**Task to complete**
Quote the lines between the one holding "Given: Pin the Solution Explorer panel" and the one holding "Looking at the", inclusive, reproducing them exactly and leaving out the pictures.

**Supplied records**
_____

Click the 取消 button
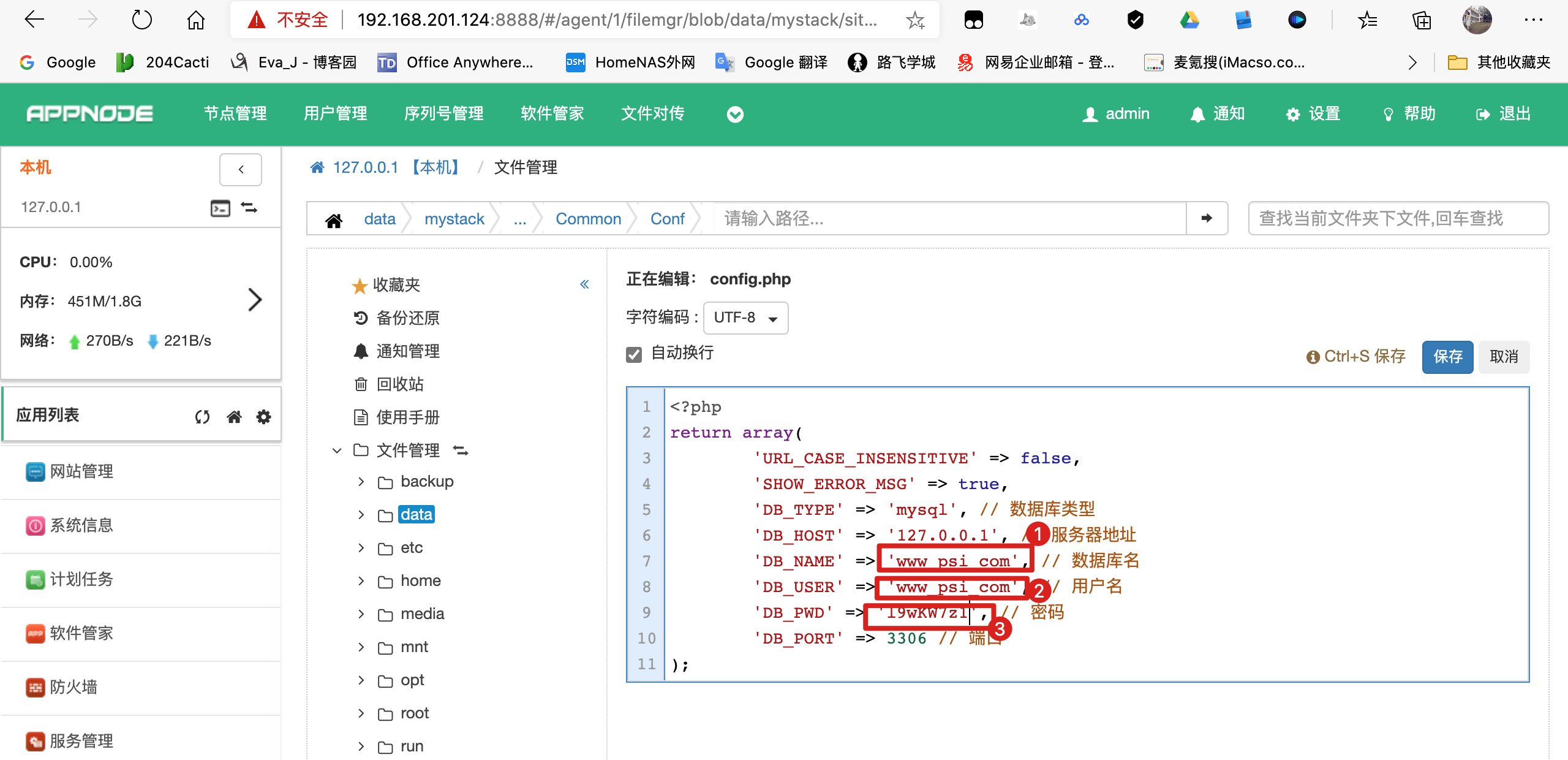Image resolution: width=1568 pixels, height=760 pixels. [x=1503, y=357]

_____

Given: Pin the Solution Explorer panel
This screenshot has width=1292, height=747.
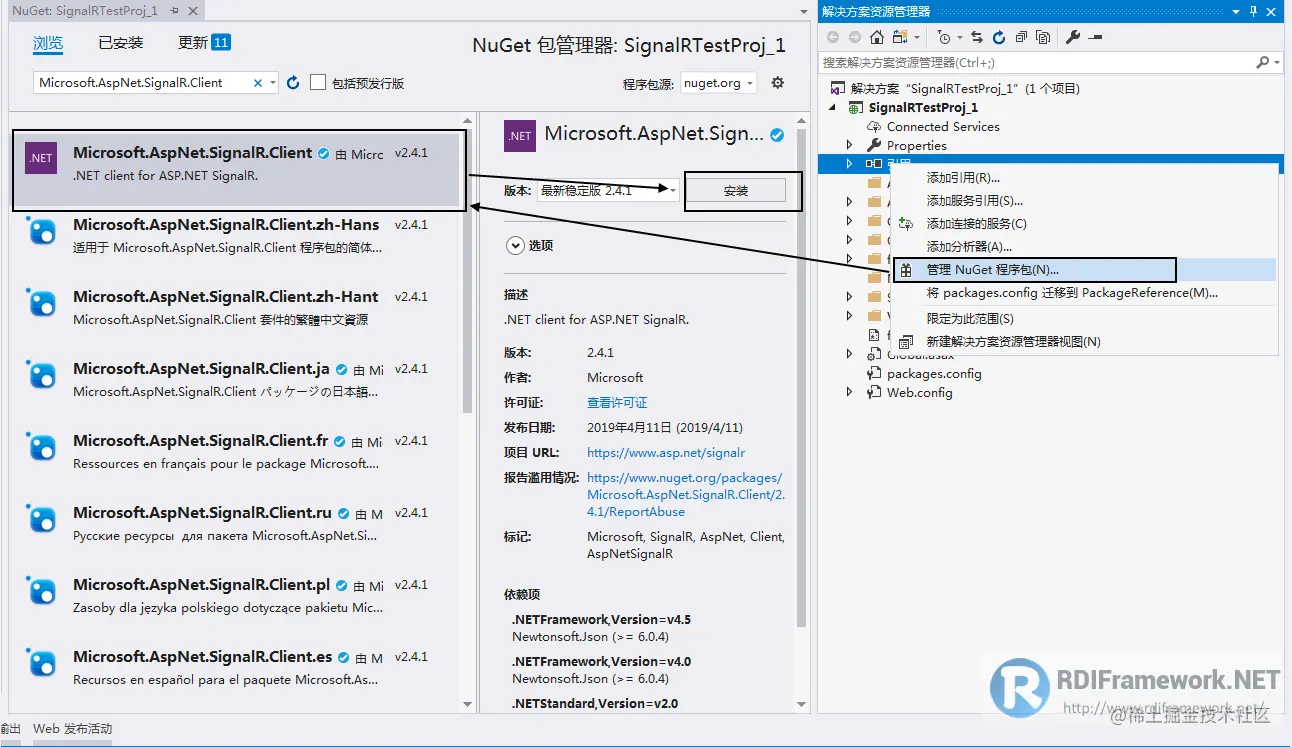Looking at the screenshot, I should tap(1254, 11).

_____

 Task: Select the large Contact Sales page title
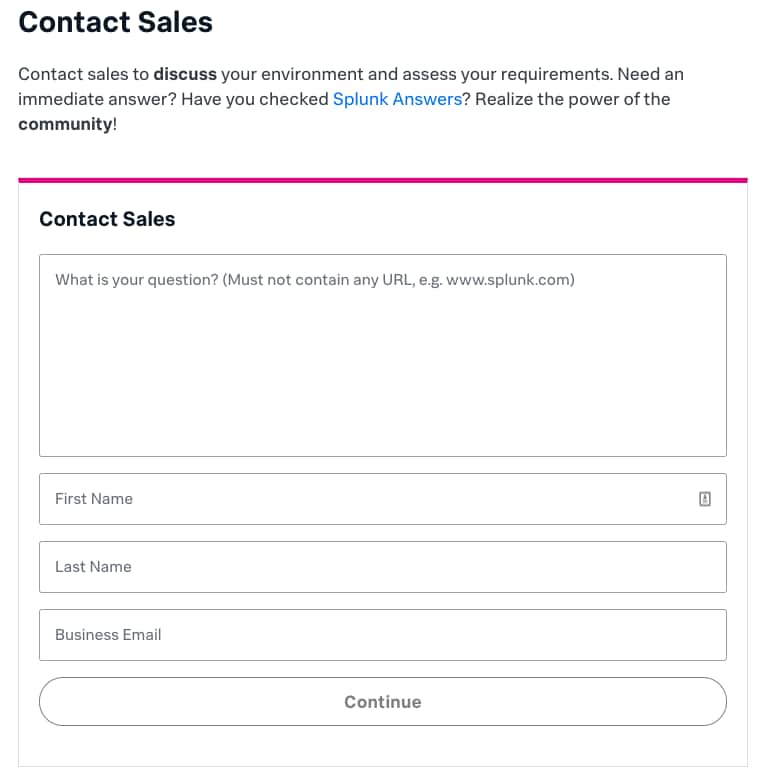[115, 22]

_____

**Response for this exercise**
Given: Pin the Solution Explorer panel
This screenshot has width=1292, height=747.
Looking at the screenshot, I should tap(1254, 11).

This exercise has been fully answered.